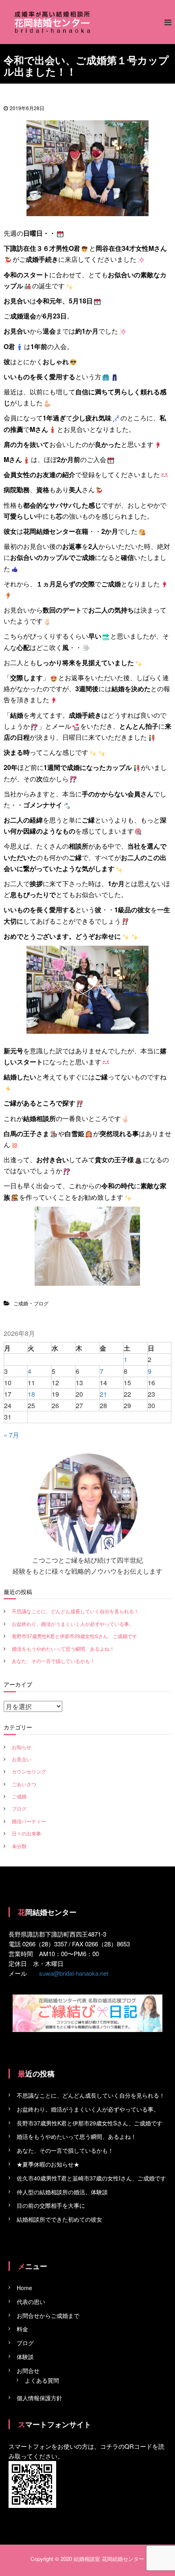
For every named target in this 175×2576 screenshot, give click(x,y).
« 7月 (11, 1434)
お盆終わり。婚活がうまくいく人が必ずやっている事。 (73, 1623)
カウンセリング (29, 1771)
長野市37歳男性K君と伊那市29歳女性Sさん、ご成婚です (74, 1635)
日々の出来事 (26, 1833)
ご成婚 (20, 1303)
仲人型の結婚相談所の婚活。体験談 (62, 2192)
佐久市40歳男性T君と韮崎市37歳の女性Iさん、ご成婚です (91, 2178)
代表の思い (31, 2301)
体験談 (25, 2357)
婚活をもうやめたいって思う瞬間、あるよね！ (63, 1648)
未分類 (19, 1845)
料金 (22, 2329)
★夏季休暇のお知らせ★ (48, 2164)
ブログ (41, 1303)
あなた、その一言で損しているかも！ (53, 1660)
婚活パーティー (29, 1821)
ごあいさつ (24, 1783)
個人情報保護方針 (39, 2398)
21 (103, 1394)
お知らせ (21, 1746)
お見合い (21, 1759)
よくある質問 (42, 2380)
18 (31, 1394)
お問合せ (28, 2370)
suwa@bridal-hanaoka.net (73, 1973)
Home (24, 2288)
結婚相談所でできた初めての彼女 (59, 2219)
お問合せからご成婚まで (48, 2315)
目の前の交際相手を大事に (51, 2205)
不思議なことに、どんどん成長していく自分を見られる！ (75, 1611)
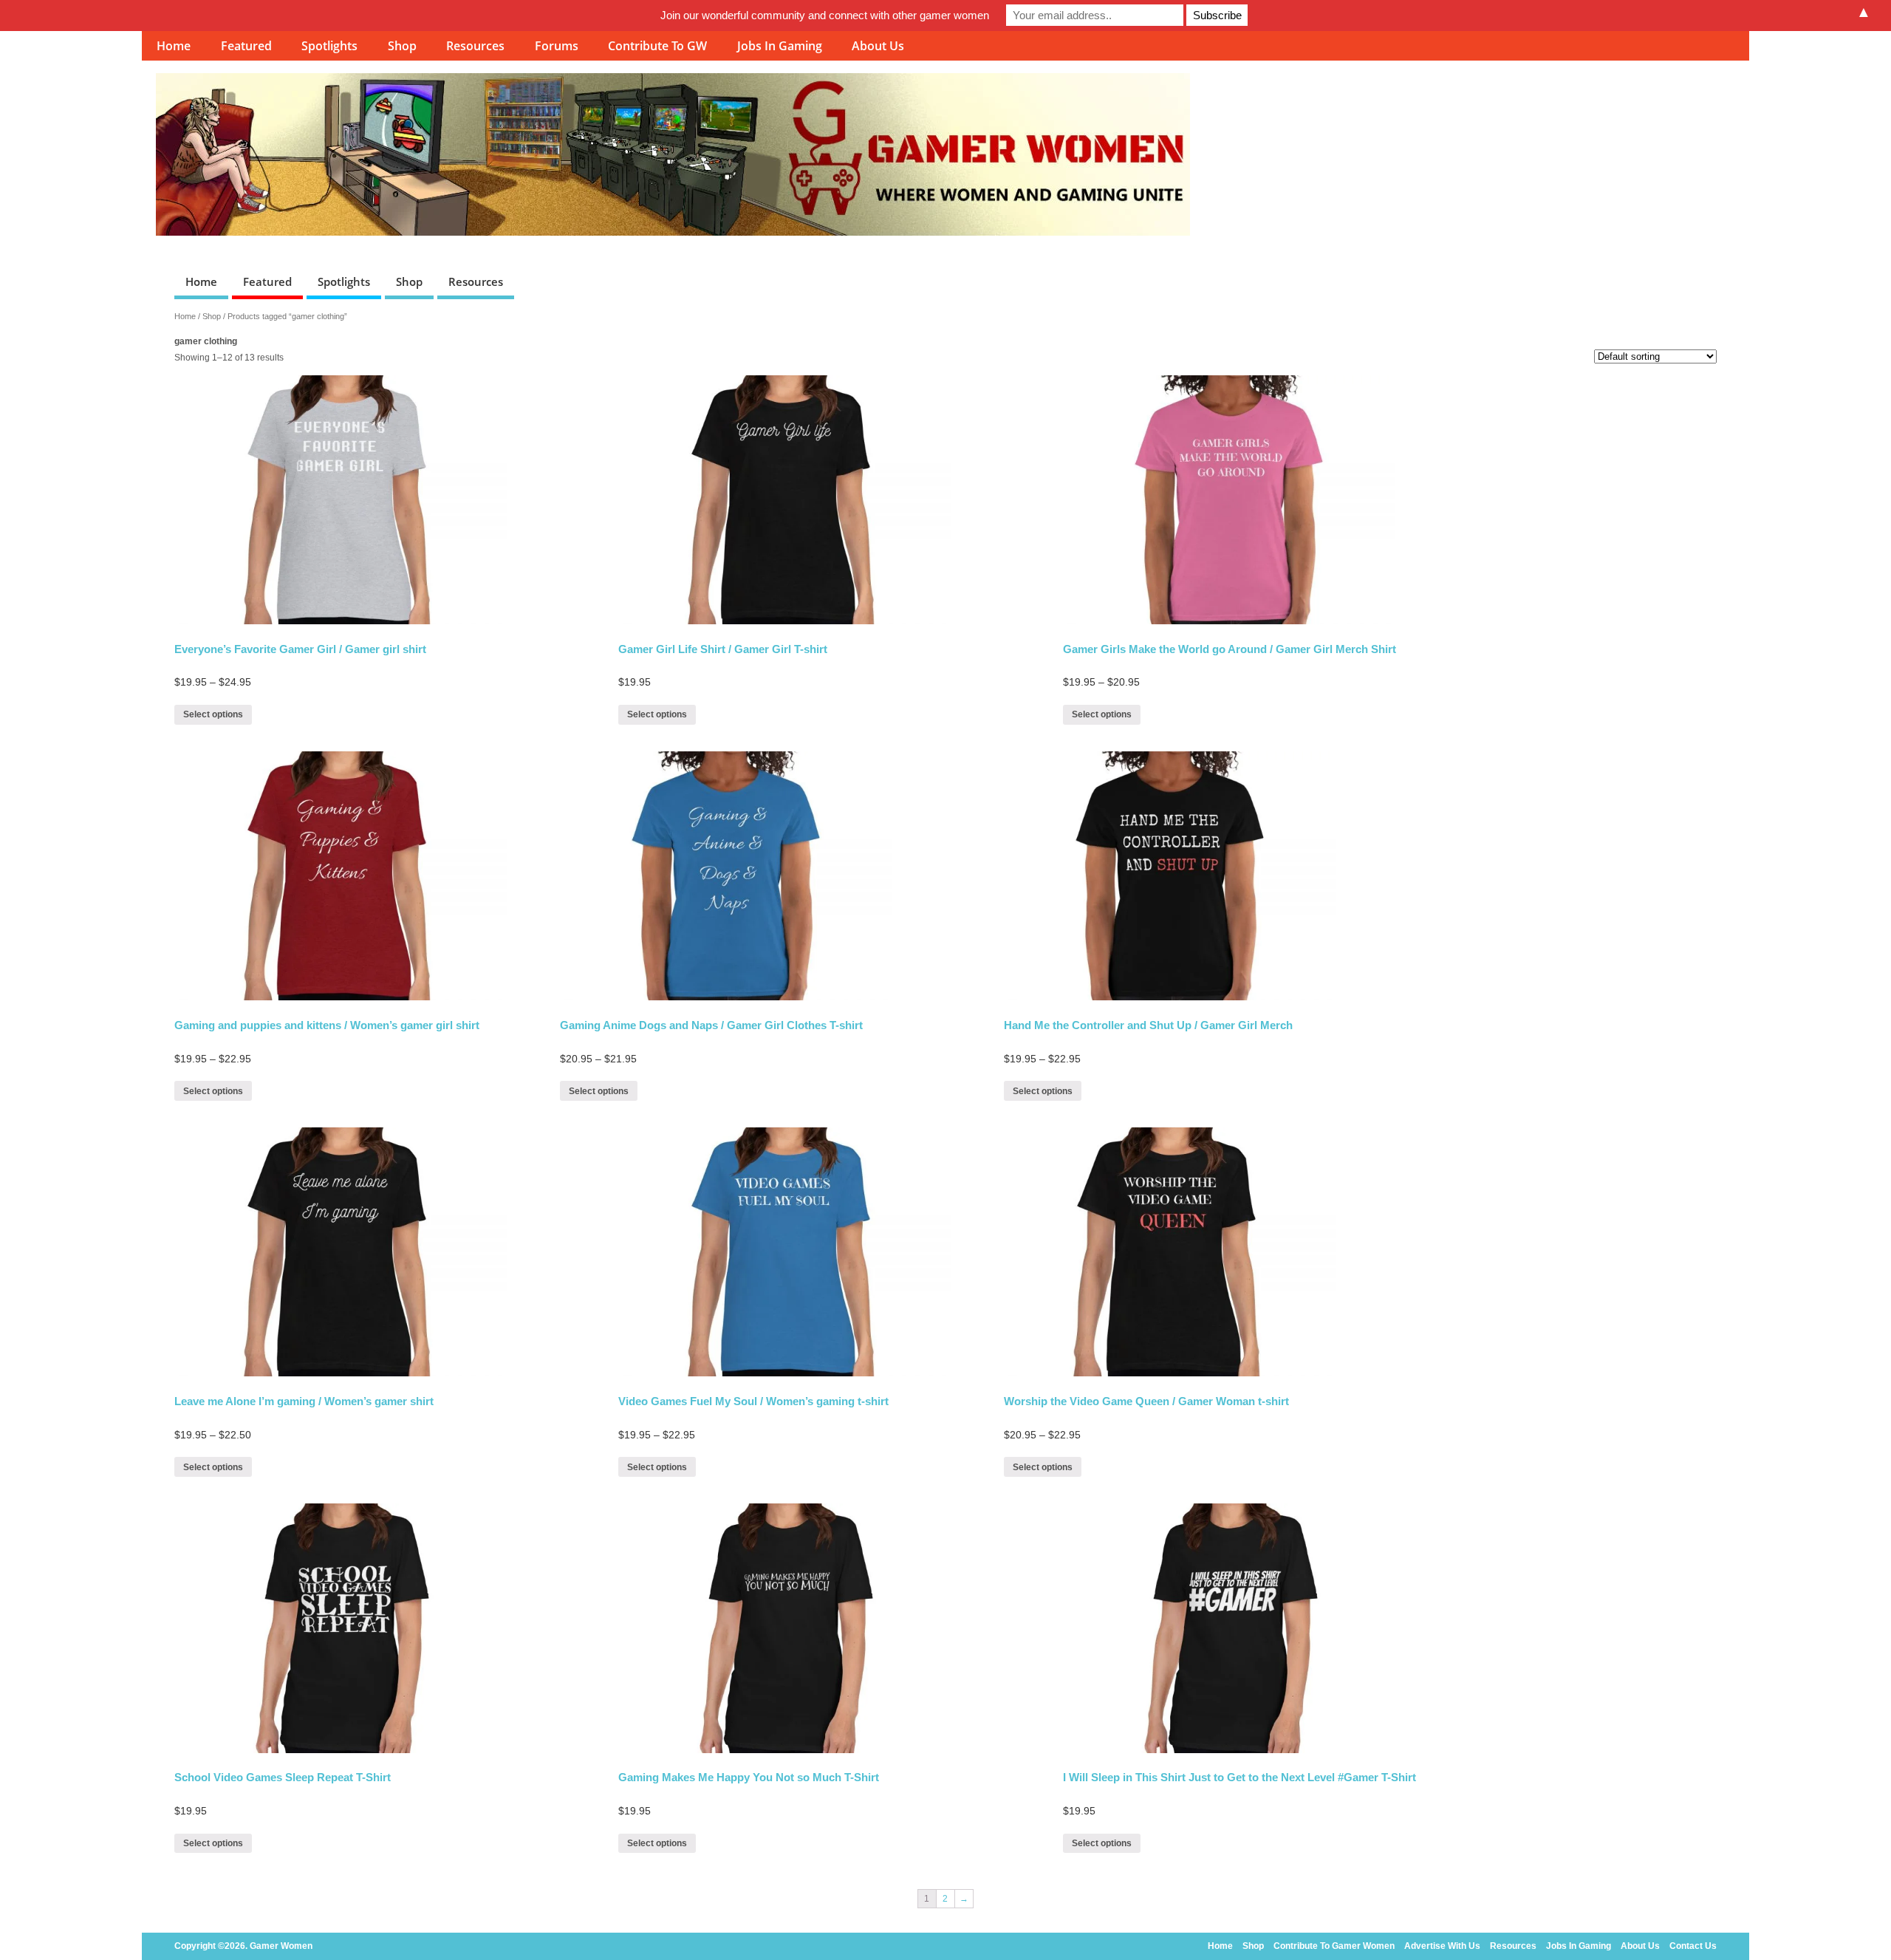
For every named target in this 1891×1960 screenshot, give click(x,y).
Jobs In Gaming (779, 46)
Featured (246, 46)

*WHAT IS BEING ASKED*
How many lines in the listing contain the string "named"? Please answer with the number and no other words.

*RESULT FOR THIS TASK*
2